In July 2004, Scott Keith was fatally shot by Donald Roy Skewis during a confrontation about an ongoing property dispute. Mr. Keith was covered under an accidental death and dismemberment policy ("the Policy") issued by Defendant CUNA Mutual Insurance Society ("CUNA"), an Iowa corporation. The Policy provides benefits in the event of the insured's accidental death, but excludes benefits for accidental death caused by, or resulting from, "committing or attempting to commit a felony." Long Decl. (Dkt. # 18), Ex. A. The Policy has a section titled "How to File a Claim," which also contains limitations provision:

You must write Us about a claim within 20 days after the occurrence of any Loss or as soon as You can. We will provide you with claim forms or We will send them to you within 15 days after You tell Us about the claim. If We don't send the forms in 15 days, You can simply send Us written proof of loss. The proof must show the date, the character and extent of the Loss.
You must send proof to Us within 90 days after the date of such Loss. If You cannot send proof to Us within 90 days, You must do so as soon as You can. Unless you have been legally incapable of filing the proof of loss, We won't accept it if it is filed after one year from the time it should have been filed. You can't start any legal action against Us until 60 days after You send Us proof of loss and You can't start any legal action against Us more than three years (six years for South Carolina residents) after You have sent the proof.
Id. (emphasis added). The Policy defines "Loss" as an "injury that results in Loss of life . . . of an Insured Person and occurs while the Policy is in force." Id.

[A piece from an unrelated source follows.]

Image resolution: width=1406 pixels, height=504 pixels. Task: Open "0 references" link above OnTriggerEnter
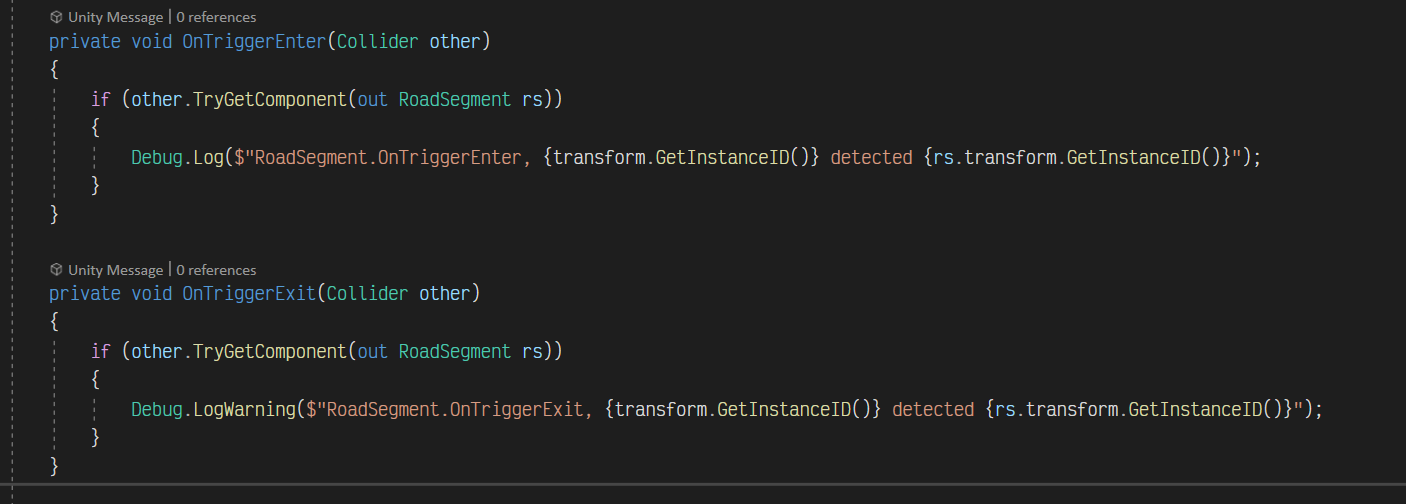(216, 17)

Plaintiff Veronica Keith, Mr. Keith's wife, was the Policy's beneficiary. Ms. Keith submitted proof of loss on November 1, 2004. CUNA denied the claim on December 9, 2004, after the Thurston County Sheriff's Office represented that Mr. Keith had threatened Mr. Skewis with a baseball bat, and was thus attempting to commit a felony. CUNA's denial letter included the following language: "CUNA Mutual Group reserves the right to rely on and assert any and all policy defenses which are or may become applicable to your claim. If you should have any questions concerning this claim or feel that we have been given incorrect information, please contact me[.]" Long Decl., Ex. C.

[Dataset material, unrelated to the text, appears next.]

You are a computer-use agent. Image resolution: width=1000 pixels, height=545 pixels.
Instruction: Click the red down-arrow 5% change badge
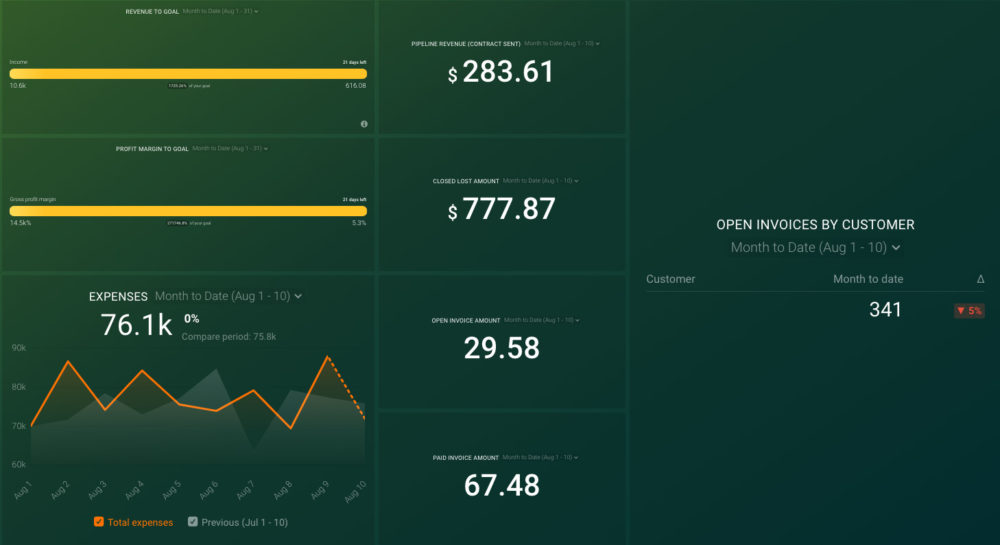click(x=969, y=311)
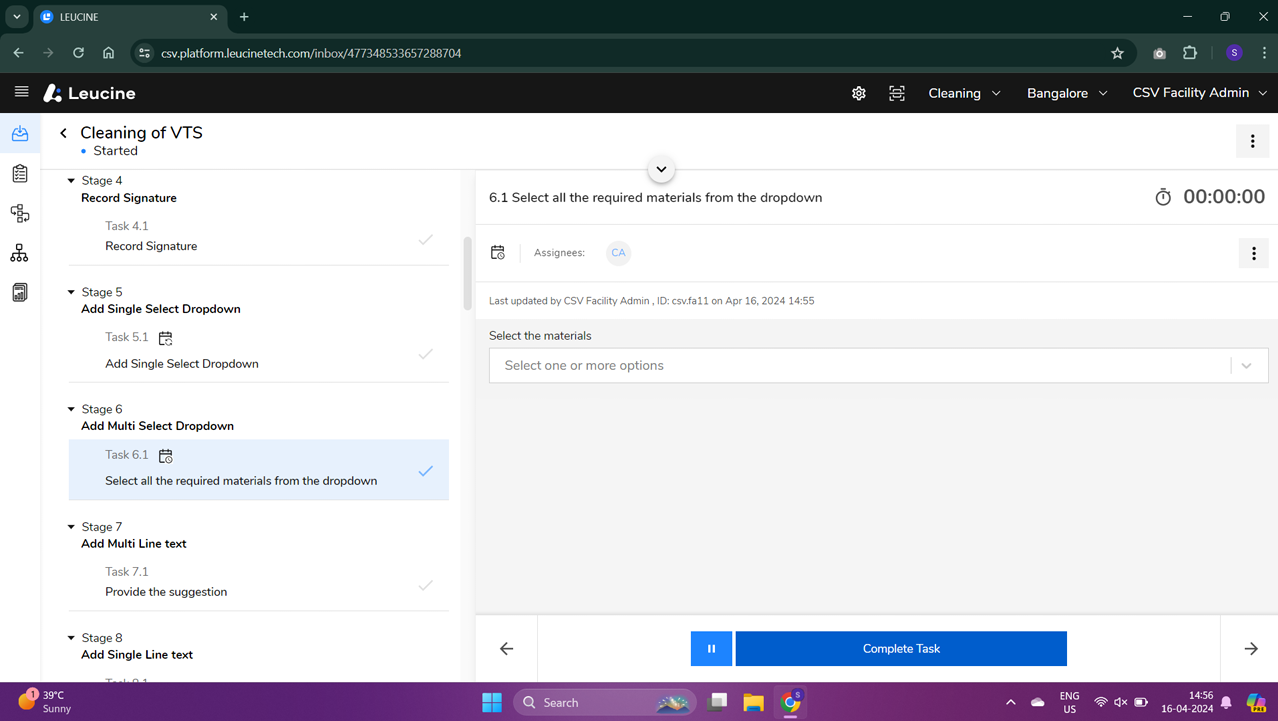
Task: Click the hamburger menu icon top left
Action: 20,92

On June 30, 2006, Ms. Keith filed a wrongful death lawsuit against Mr. Skewis. She sent a letter to CUNA on August 31, 2006, requesting a review of her claim in light of new evidence she had obtained for purposes of the wrongful death lawsuit. CUNA reaffirmed its denial of Ms. Keith's claim on October 16, 2006, stating that the prosecutor's office had informed CUNA that the homicide was justifiable. The denial letter reiterated:

CUNA Mutual Group reserves the right to rely on and assert any and all policy defenses which are or may become applicable to your claim. We regret this action is necessary. If you feel our decision is based on incomplete or incorrect information, we will be happy to review any additional information you would like to provide.

Long Decl., Ex. E.

On May 8, 2007, Ms. Keith's attorney wrote to CUNA to request reconsideration of the claim, contending that CUNA's reliance on the prosecutor's decision not to prosecute was unreasonable because prosecutors consider factors like budget concerns and likelihood of conviction when deciding whether to prosecute, which is not necessarily related to whether Mr. Keith was attempting to commit a felony when he was killed. See Long Decl., Ex. F.

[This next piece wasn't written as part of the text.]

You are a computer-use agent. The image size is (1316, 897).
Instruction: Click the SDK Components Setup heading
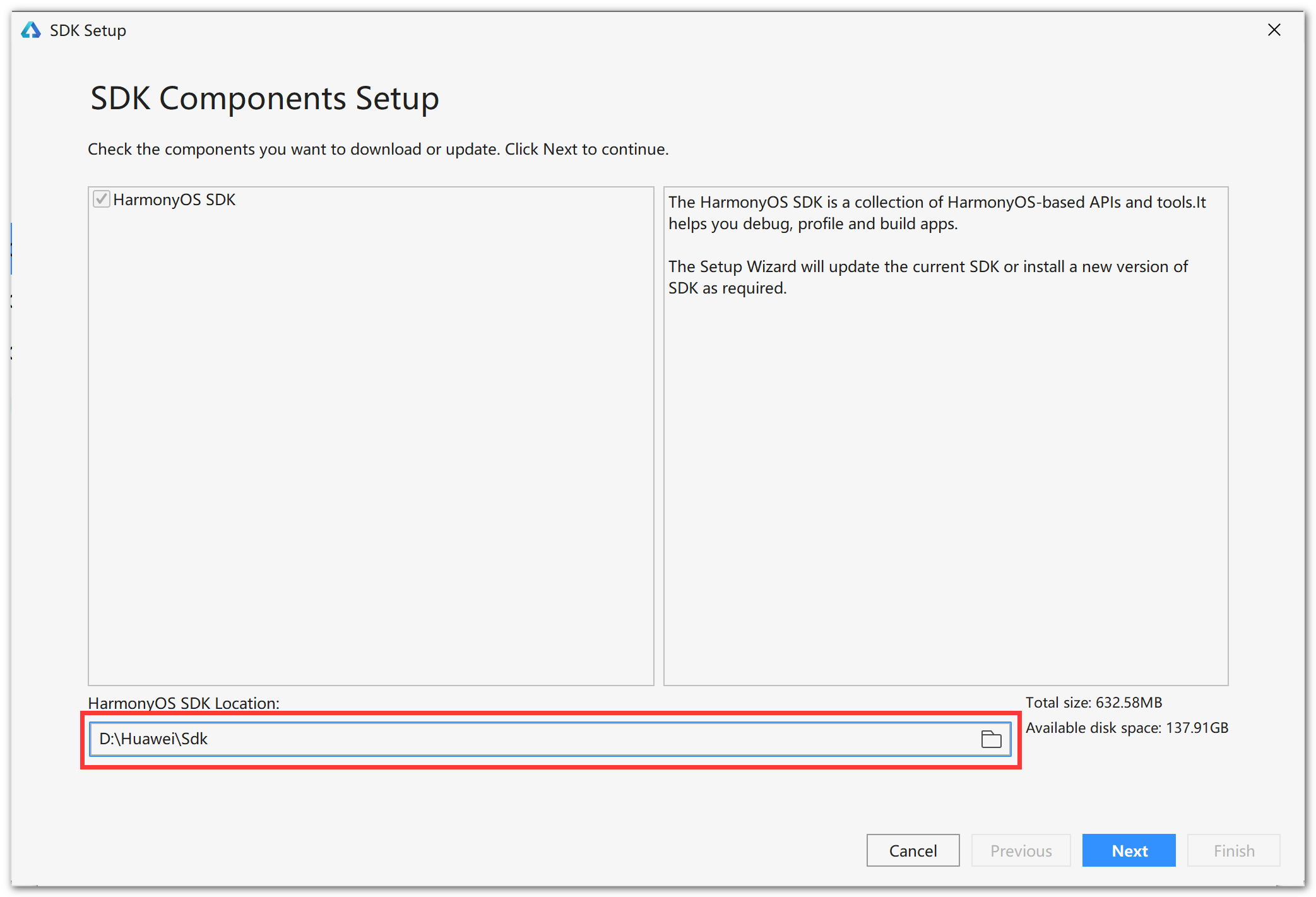[x=264, y=98]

CUNA responded on June 20, 2007, reaffirming its denial of Ms. Keith's claim and contending that its denial was based on the representations that Mr. Keith was attempting to commit a felony when he was shot. Based on that information, CUNA reaffirmed its position that Ms. Keith's loss was not covered by the Policy. And again, the denial letter included the following language:

CUNA Mutual Group reserves the right to rely on and assert any and all policy defenses which are or may become applicable to your claim. We regret this action is necessary. If you feel our decision is based on incomplete or incorrect information, we will be happy to review any additional information you would like to provide.

Long Decl., Ex. G.

On June 16, 2008, Ms. Keith sent a letter to notify CUNA of her claim under Washington's Insurance Fair Conduct Act ("IFCA") for denial of coverage. See Beck Decl. (Dkt. # 36), Ex. E at 46. The letter indicated that, pursuant to IFCA, CUNA had twenty days to resolve the claim. CUNA never responded to this notice.

On July 15, 2008, a jury found Mr. Skewis liable for the killing of Mr. Keith. Ms. Keith filed this lawsuit on August 28, 2008, bringing claims for breach of contract, bad faith, violation of the Washington Consumer Protection Act ("CPA"), and violation of the Washington Insurance Fair Conduct Act ("IFCA"). CUNA has moved for summary judgment against all of Ms. Keith's claims as time-barred. Ms. Keith has cross-moved for partial summary judgment, requesting that the court find CUNA liable on all of her claims.

III. ANALYSIS

A. Standard of Review on Summary Judgment.

Summary judgment is appropriate if there is no genuine issue of material fact and the moving party is entitled to judgment as a matter of law. Fed.R.Civ.P. 56(c). The moving party bears the initial burden of demonstrating the absence of a genuine issue of material fact. Celotex Corp. v. Catrett, 477 U.S. 317, 323 (1986). Once the moving party meets that initial burden, the opposing party must then set forth specific facts showing that there is a genuine issue of fact for trial in order to defeat the motion. Anderson v. Liberty Lobby, Inc., 477 U.S. 242, 250 (1986).

B. The Policy's Limitation Provision is Enforceable and Ms. Keith's Contract Claim is Time-Barred.

CUNA administers its policies in Iowa. The parties agree that there is no conflict of law (between Washington and Iowa law) as to the issues in CUNA's motion, and that the court should apply Washington law to resolve those issues. See Def.'s Mot. (Dkt. # 17) at 6, Pltf.'s Resp. (Dkt. # 37) at 7.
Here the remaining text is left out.